Start of SELECTED EXTRACT
Re: Possible regression with skb_clone() in 2.6.36

[Date Prev][Date Next][Thread Prev][Thread Next][Date Index][Thread Index]

 




Gustavo -

Since this is now a only a discussion of blocking behavior with ERTM (and not a regression with skb_clone()), I've removed linux-kernel and netdev from the cc list. If you think they still need to see this thread, please add them back in.


On Wed, 15 Sep 2010, Gustavo F. Padovan wrote:

* Gustavo F. Padovan <padovan@xxxxxxxxxxxxxx> [2010-09-10 16:45:09 -0300]:

Hi Mat,

* Mat Martineau <mathewm@xxxxxxxxxxxxxx> [2010-09-10 09:53:31 -0700]:


Gustavo -

I'm not sure why the streaming code used to work, but this does not
look like an skb_clone() problem.  Your patch to remove the
skb_clone() call in l2cap_streaming_send() addresses the root cause of
this crash.
End of SELECTED EXTRACT
Start of SOURCE MATERIAL
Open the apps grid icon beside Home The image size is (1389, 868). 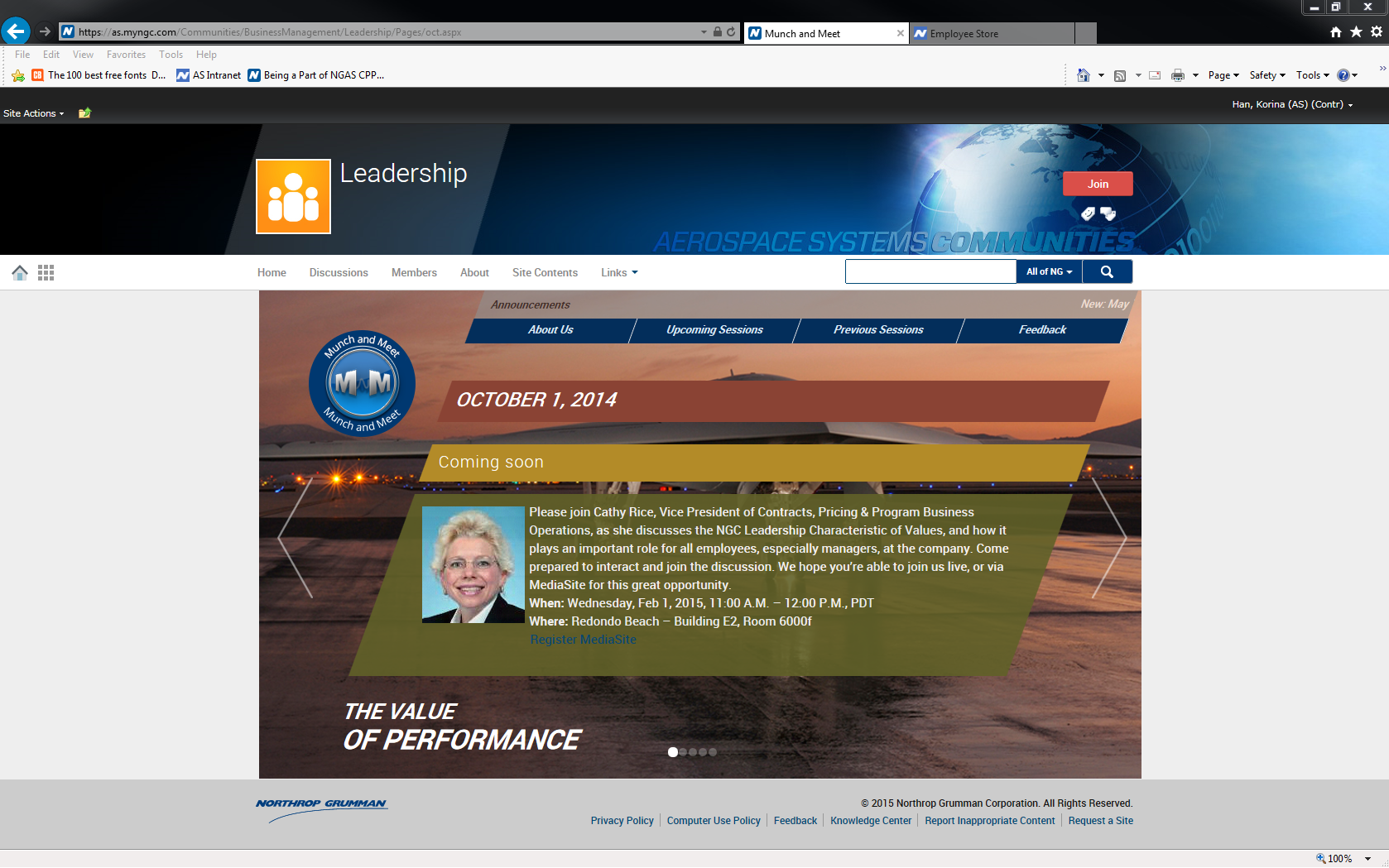[46, 272]
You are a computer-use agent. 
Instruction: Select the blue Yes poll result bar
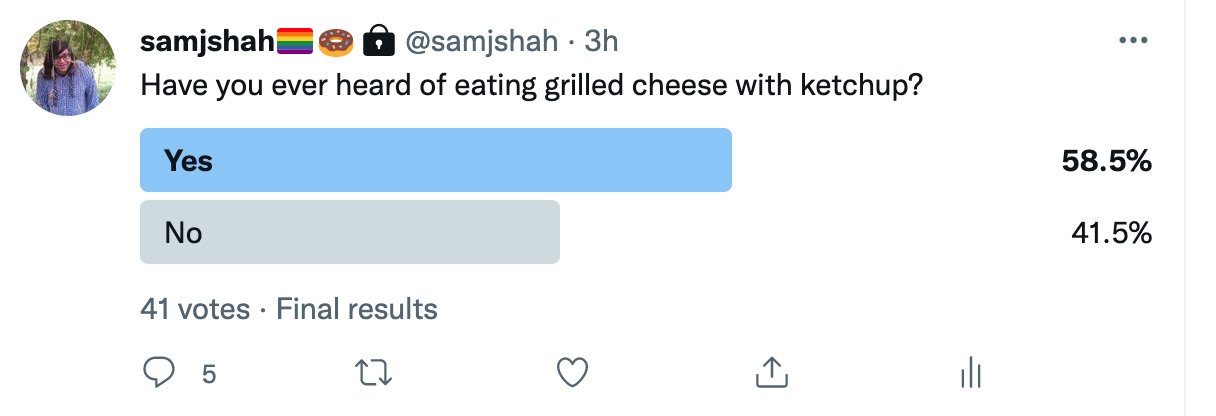(435, 160)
End of SOURCE MATERIAL
> _EXERCISE REQUIREMENTS_
• a. Write out a passage of the mailing list message word for word, beginning at the words "Since this is" and stopping after "them back in.".
• b. According to the mailing list message, which two lists were taken off the cc list?
The data shown above plays no role here.

> _SOLUTIONS TO THE TASKS_
• a.
Since this is now a only a discussion of blocking behavior with ERTM (and not a regression with skb_clone()), I've removed linux-kernel and netdev from the cc list. If you think they still need to see this thread, please add them back in.

• b. linux-kernel and netdev